▶ [TASK INSTRUCTIONS] Your answer must match, word for word, the lines from the one holding "You are a GUI" through the final line below, with pictures excluded.

(PROVIDED RECORDS Opens)

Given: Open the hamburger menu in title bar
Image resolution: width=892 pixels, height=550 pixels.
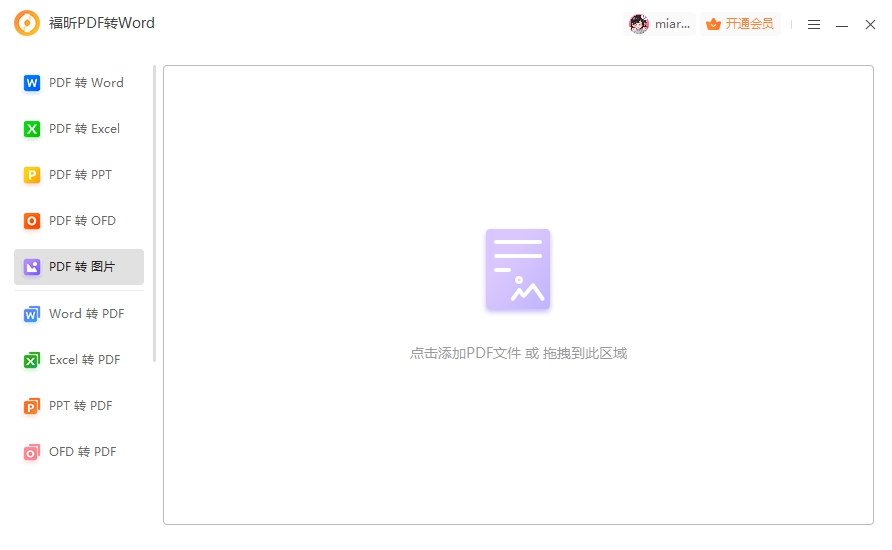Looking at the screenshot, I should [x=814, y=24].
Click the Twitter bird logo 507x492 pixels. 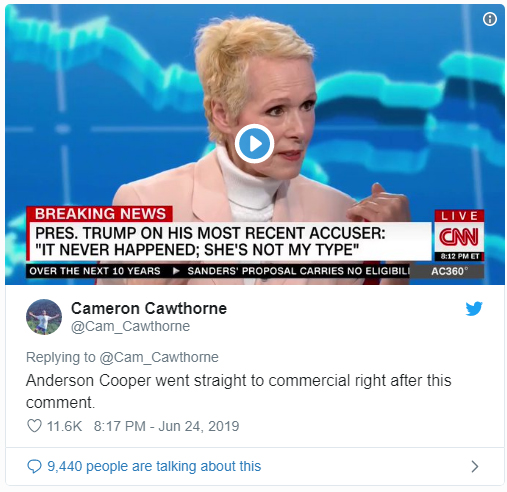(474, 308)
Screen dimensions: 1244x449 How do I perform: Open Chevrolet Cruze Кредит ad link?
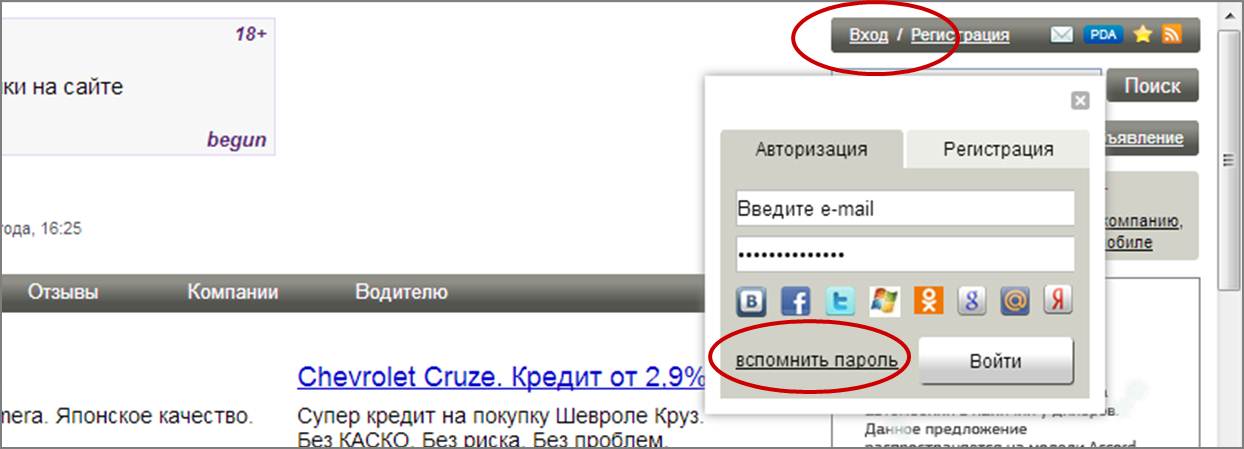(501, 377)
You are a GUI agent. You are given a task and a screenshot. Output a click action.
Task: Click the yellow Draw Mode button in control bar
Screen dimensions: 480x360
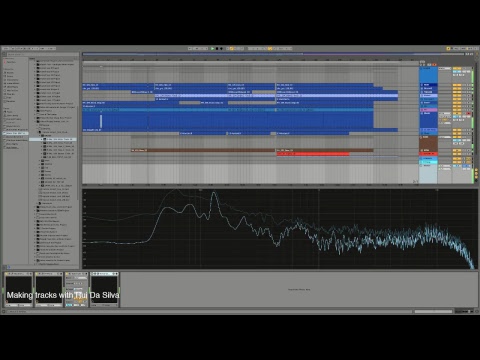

(PROVIDED RECORDS Closes)

▶ [WRITTEN REPLY]
You are a GUI agent. You are given a task and a screenshot. Output a click action.
Task: Click the yellow Draw Mode button in control bar
Screen dimensions: 480x360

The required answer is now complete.